Pew Research: One in four countries hostile to religious faith

Shahzad Masih and Shama Bibi were murdered by an anti-Christian mob in Pakistan.

One in four countries is hostile to people of religious faith with violent attacks including vandalism, desecration of sacred texts and violent assaults sometimes leading to death.

The latest research from the Pew Research Centre on religious hostilities shows that the number of countries with social hostility fell from one in three in 2012 to about one in four in 2013.

However the number of countries with state restrictions on religion remained high, at 27 per cent in 2013 compared to 29 per cent in 2012.

The restrictions included controls on religious groups and individuals such as registration requirements. There was also state discrimination and in some places, outright bans.

Pew estimates that about 5.5 billion people, or 77 per cent of the world's population, live in countries with high or very high restrictions on religion, an increase on previous years.

Highest restrictions were in countries such as Burma, Egypt, Indonesia, Pakistan and Russia. China had the highest level of government restrictions in 2013, and India had the highest level of social hostilities.

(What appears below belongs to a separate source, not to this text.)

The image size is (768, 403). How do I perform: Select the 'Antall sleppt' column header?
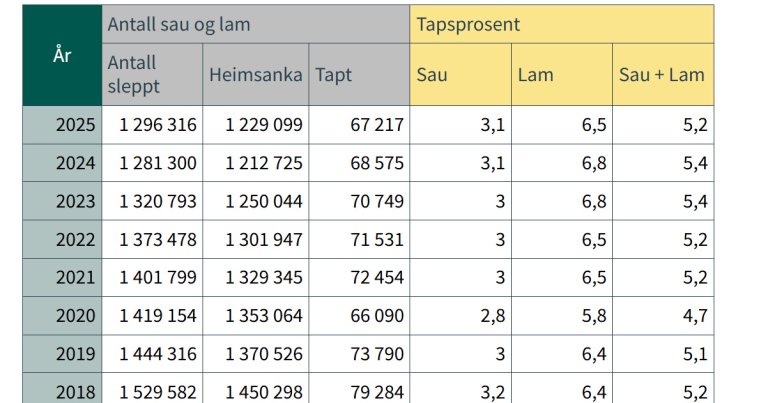pyautogui.click(x=152, y=74)
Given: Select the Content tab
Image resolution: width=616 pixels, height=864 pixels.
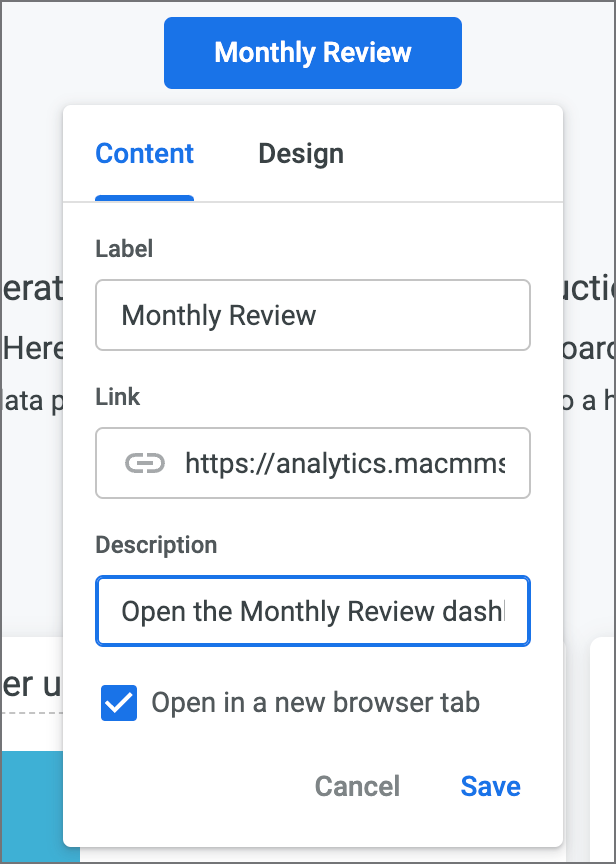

Christians and Muslims, who together make up more than half of the global population, faced harassment in the largest number of countries. Christians were harassed, either by government or social groups, in 102 of the 198 countries included in the study, while Muslims were harassed in 99 countries.

There was also a marked increase in the number of countries, 77, where Jews were harassed. Jews were more likely to be targeted by individuals or groups than governments.

North Korea was not included in the study because of the difficulty of obtaining accurate information.